### EXERCISE DIRECTIONS
All of the data below is to be repeated exactly, except for the pictures.
MATERIAL FOR THIS TASK Block Start
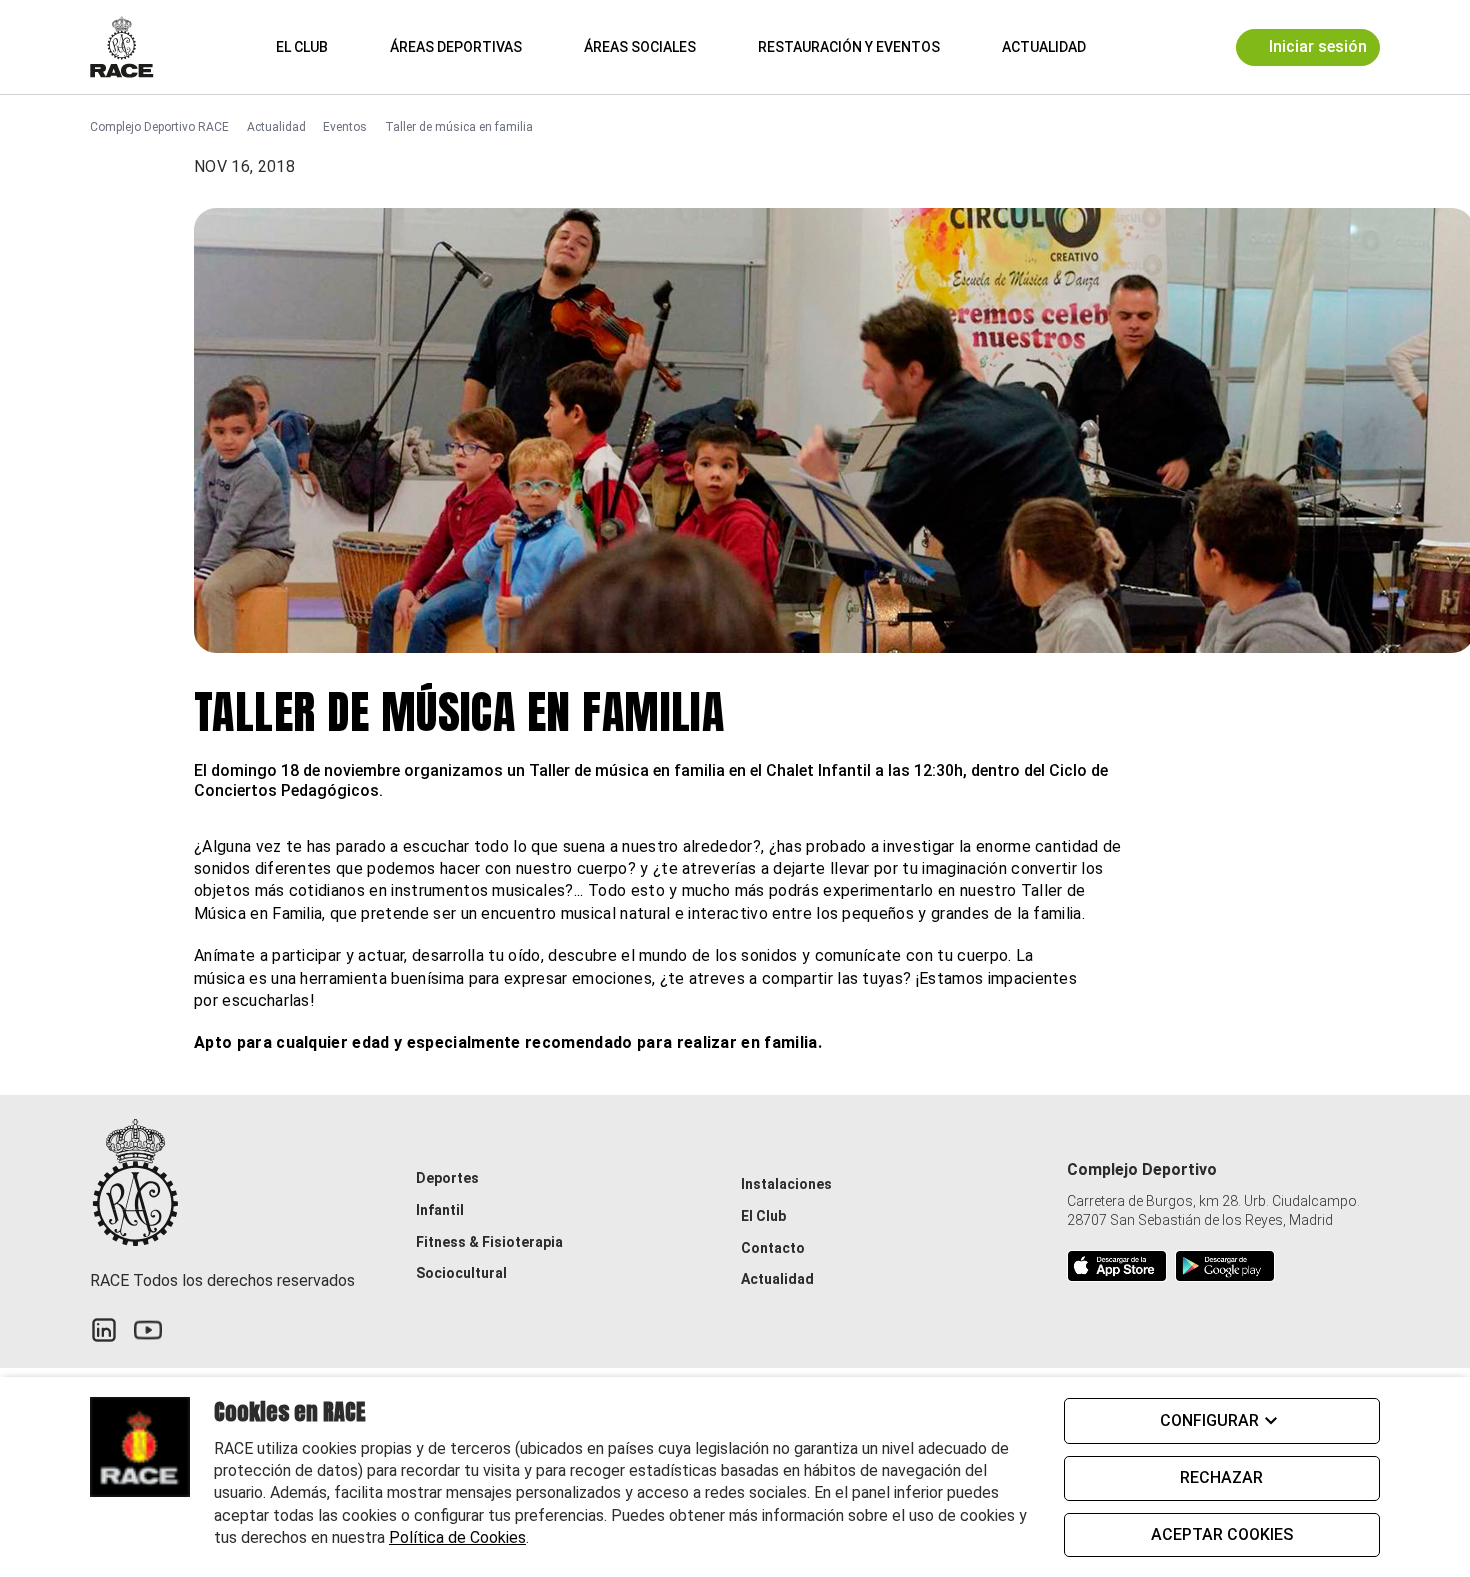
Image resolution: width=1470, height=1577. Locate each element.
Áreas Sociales (640, 47)
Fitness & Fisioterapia (489, 1242)
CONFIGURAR (1209, 1420)
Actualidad (1044, 47)
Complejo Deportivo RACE (159, 127)
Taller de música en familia (459, 127)
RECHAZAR (1221, 1477)
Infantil (440, 1210)
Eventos (345, 127)
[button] (1131, 46)
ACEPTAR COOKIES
MATERIAL FOR THIS TASK Block End
### ANSWER TO THE EXERCISE
Image resolution: width=1470, height=1577. Locate each element.
Áreas Sociales (640, 47)
Fitness & Fisioterapia (489, 1242)
CONFIGURAR (1209, 1420)
Actualidad (1044, 47)
Complejo Deportivo RACE (159, 127)
Taller de música en familia (459, 127)
RECHAZAR (1221, 1477)
Infantil (440, 1210)
Eventos (345, 127)
[button] (1131, 46)
ACEPTAR COOKIES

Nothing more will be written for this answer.